В сумраке мглистом. 42. Фантазии Башкина

Наконец, все стихло. Когда Верочка зашла к Башкину в палату, чтоб поставить капельницу, он напомнил ей, чтоб та дала ему снотворное.

-Я вам уже уколола, - сказала она.

Тогда он спросил:

-И я скоро засну?

-Вы скоро заснете, - в тон ему ответила Верочка.

И действительно, через несколько минут, учитель почувствовал, как его подхватила волна; и он, покачиваясь на ней, куда-то уплыл, где исчез, то есть был так далеко, что не видно, где он, и вроде как его не было, при этом отдавая отчет себе в том, что он есть, но не тут, а там, не рядом, а вообще – где абсолютный покой, который представлялся ему не как внутреннее равновесие, а как место, и в то же время, как состояние, в котором, наверное, пребывает тело, когда угасает сознание; но весь фокус в том, что мозг занят, он работает, сравнивая ощущение вечности с мнимой бесконечностью пылинок, зависших в воздухе, которые золотит утренний луч, пробившись в щель между неплотно прикрытой дверью. Он видел в дверь людей, одетых во все белое. Они шли мимо его палаты. Было слышно, как они смеются. «Но почему они веселые?» - подумал Башкин, понимая (осознавая), что все, что он видит - нереально. Это сон. Это иллюзия. И ему было очень хорошо. Он хотел бы продлить этот миг. Это чувство прекрасно. Чувство умиротворения. Чувство абсолютного покоя.

Все вдруг исчезло.

Тут Башкин почувствовал на себе пристальный взгляд, и, обернувшись назад увидел молодую женщину с каштановыми волосами. Кто-то подсказал ему, что это Лола. «Почему вдруг Лола? Не может быть, чтоб Лола, потому что Лола – рисунок на кафеле, или роман. Ольга! Это у нее каштановые волосы». Женщина встала со стула и неслышно вышла из комнаты в дверь, которая вот (только что) появилась в глухой стене и тут же исчезла.

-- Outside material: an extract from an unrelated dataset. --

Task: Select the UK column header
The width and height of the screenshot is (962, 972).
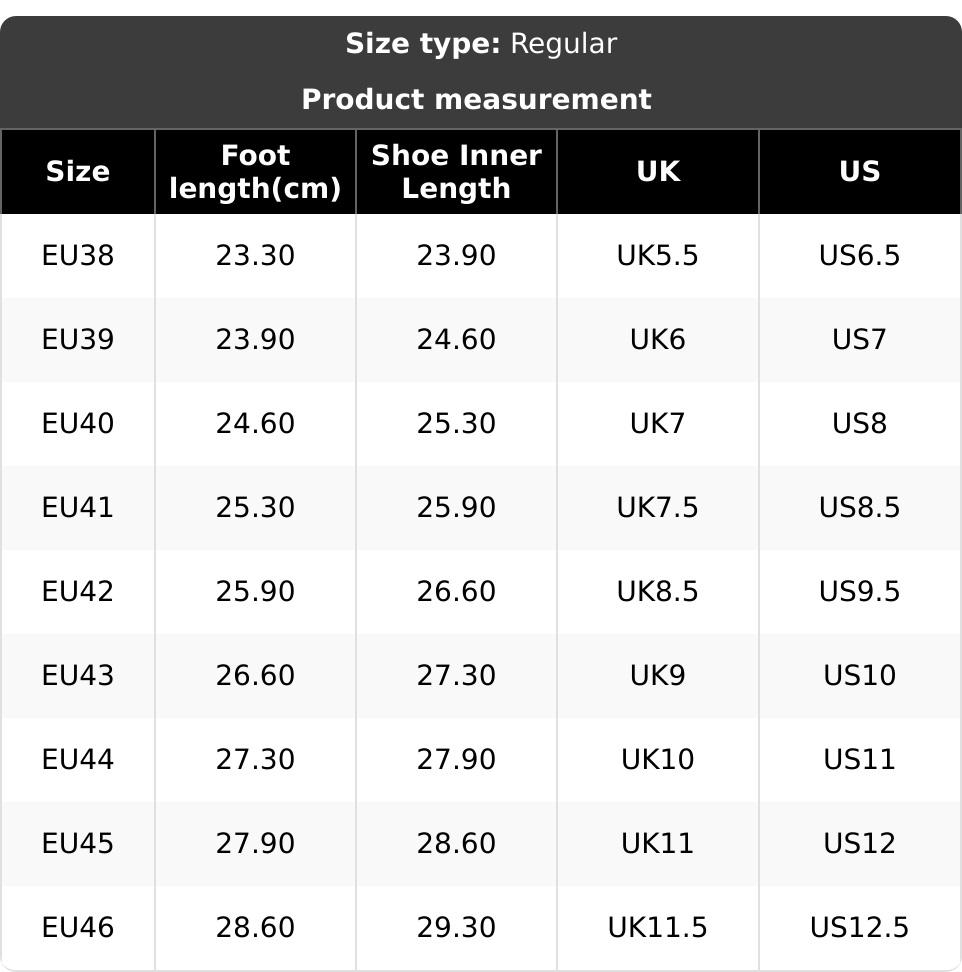Action: pyautogui.click(x=657, y=172)
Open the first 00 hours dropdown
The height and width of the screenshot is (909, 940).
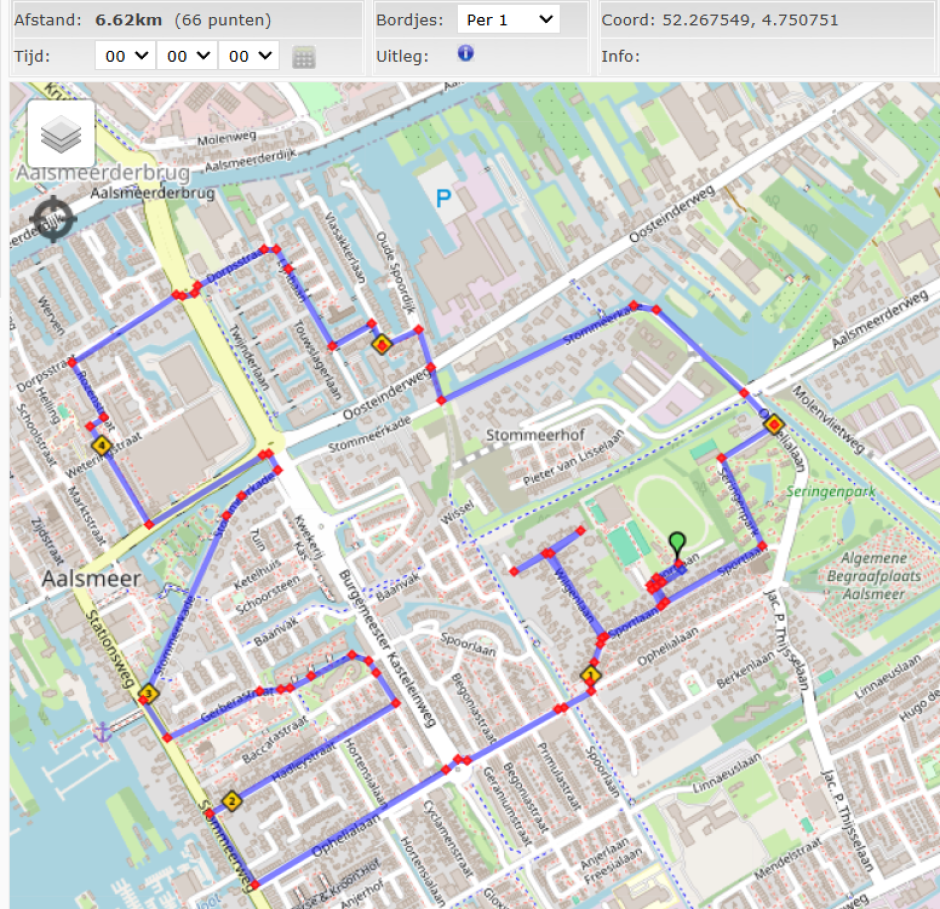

«Где та дверь, через которую она вышла? И куда она вышла? Наконец, кто она? Ольга? Да, Ольга», - размышлял Башкин. «Дверь не там. Дверь здесь», - показывая на настоящую дверь, произнес он.

Башкин выбежал из палаты и долго бежал по коридору, убеждая себя в том, что ищет Ольгу, но почему тогда он все время спрашивая себя, мол, куда они все делись? и при этом имел в виду людей в белом.

И тут он услышал, как кто-то кричит:
-Мила! Мила!

«Какое необычное имя!»– подумал он и тут же решил, что никогда раньше не слышал его.

Теперь ему казалось, что он бежал на этот крик, который донесся из уже знакомого огромного зала с золотой лестницей: лестница легкая, как паутина, стены облицованы белым мрамором, колонны тоже из мрамора, если бы не точность форм и гладкая поверхность, их можно было бы сравнить с гигантскими деревьями, перевернутыми корнями вверх. Он увидел тех, кто кричал. Это были мужчины.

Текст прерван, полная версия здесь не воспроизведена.